Muaviye: Ey Ebu Zer, sarayımızı nasıl buldun?

Ebu Zer: Eğer kendi paranla yaptıysan israftır, halkın parasıyla yaptıysan haram!

Zira, Kayseri’nin önceliği Cami değildir.

Maşallah, her köşe başında Hayırseverlerimizin katkıları ile, Türkiye’nin en büyük Camileri olmasa da onlarca ibadetgahımız var.

Ama toplumun önünde başka sorunlar sıkıntılar var ve bunlara neşter atmakla görevlendirilmiş bir hareketin öncülerinden birisiniz artık.

Mesela işe, Ulaştırma Bakanlığına kamp kurarak, “Sayın Mehmet Özhaseki ile Kayseri’ye gelen ve Belsin-Kent Hastanesi arası raylı sistemi bakanlık imkanları yaptırmaya söz veren bakanın sözünün yerine gelmesi için Özhaseki ve Milletvekillerine baskı yaparak bu ödeneğin çıkması için çalışmaya ne dersiniz.

Sayın Başkan, İstanbul’un nüfusu 16 milyon. 10’ar lira bağışlasalar bir Çamlıca Camii yaptırabilirler.

Buna rağmen, 2 partili işadamınızı iflas ettirdi, ödenekleri zamanında verilmediği için bu proje.

Elbette, neden olmasın Hava İkmal Merkezi Alanına mütevazi ama görkemli bir cami de inşa edebiliriz.

Ancak bizim İstanbul’a ayırdığımız zamanı verimli projeleri görmek için harcamamız daha yerinde olur.

Yani bu büyük, görkem ve heybet hastalığının tedavisi yoktur ve bu mikrop bulaştığında insanı iflah etmez.

Bunu İstanbul’da görmüş olmalısınız.

Ne kadar saray varsa reise tahsisli.

Buna rağmen Göcek’te, buna rağmen Ahlat’ta, buna rağmen Atatürk Orman Çifrtliğinde saraya saray katmaya devam ediyoruz.

Eğer siz işe, üretim ve istihdama hiçbir katkısı olmayacak Türkiye’nin en büyük camii Kayseri’de olsun  anlayışı ile başlarsanız, birileri de meclisten aldığınız borçlanma yetkisini hatırlatır ve ‘Ayran-fayton’ örneğini önünüze koyar.
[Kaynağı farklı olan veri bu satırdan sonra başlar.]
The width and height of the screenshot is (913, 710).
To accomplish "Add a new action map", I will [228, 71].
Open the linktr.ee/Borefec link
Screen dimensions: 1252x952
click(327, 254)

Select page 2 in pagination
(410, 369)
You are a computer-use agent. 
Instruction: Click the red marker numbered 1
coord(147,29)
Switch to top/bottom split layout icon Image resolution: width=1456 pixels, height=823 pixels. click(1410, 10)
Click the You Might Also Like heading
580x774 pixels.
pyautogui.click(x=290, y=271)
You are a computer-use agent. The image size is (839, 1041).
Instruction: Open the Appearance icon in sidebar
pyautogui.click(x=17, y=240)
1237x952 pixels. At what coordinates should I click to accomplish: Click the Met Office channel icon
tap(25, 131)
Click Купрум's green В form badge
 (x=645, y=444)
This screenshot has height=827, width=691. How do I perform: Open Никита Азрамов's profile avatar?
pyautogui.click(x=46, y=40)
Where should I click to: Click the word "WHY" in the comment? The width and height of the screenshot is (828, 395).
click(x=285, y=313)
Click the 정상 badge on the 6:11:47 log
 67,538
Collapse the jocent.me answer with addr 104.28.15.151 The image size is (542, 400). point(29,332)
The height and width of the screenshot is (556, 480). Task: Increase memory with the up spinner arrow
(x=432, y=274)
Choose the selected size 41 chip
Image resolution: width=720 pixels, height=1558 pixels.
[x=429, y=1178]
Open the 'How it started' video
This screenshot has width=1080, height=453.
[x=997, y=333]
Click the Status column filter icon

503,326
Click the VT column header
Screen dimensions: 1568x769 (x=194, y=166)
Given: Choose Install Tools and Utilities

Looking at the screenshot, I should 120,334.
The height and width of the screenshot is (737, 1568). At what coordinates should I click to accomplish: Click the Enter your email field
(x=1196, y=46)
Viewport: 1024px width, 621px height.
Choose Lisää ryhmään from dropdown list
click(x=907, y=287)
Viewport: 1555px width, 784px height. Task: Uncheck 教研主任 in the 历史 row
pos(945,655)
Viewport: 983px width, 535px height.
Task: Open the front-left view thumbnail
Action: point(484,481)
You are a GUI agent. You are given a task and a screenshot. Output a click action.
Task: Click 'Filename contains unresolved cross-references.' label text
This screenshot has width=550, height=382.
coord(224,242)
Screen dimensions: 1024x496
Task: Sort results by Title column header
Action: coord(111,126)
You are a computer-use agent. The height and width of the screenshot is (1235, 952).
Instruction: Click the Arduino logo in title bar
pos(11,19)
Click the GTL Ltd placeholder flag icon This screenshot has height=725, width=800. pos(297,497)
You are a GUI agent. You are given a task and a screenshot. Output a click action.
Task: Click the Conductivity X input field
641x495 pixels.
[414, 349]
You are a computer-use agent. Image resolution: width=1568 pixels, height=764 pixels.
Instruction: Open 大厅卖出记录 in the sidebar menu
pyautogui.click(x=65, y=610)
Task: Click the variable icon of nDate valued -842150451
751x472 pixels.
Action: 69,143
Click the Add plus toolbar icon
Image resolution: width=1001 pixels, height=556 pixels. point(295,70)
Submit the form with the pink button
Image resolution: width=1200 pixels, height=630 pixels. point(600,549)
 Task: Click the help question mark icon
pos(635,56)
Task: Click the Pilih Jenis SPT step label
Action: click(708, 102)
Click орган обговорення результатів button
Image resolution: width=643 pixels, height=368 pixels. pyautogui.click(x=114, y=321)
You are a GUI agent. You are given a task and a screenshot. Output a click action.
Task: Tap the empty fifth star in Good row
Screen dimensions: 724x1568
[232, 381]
Hava İkmal konusunda son bir hatırlatma.

Cumhuriyetin ilk değerlerinden biri olan Kayseri Hava İkmal ve Bakım Merkezi kurulduğu yıllarda, bünyesinde bir eğitim kurumu faaliyete geçirmişti.

Çıraklık Okulu.

Ama moderninden, çağdaş eğitim vereninden.

Buranın yıllığını önünüze koyun ve bu mezunların daha sonra iş hayatında, eğitim hayatında nerelere geldiklerini bir inceleyin.

Mesela Prof. Dr. Mehmet Şahin bu mezunlardan biri.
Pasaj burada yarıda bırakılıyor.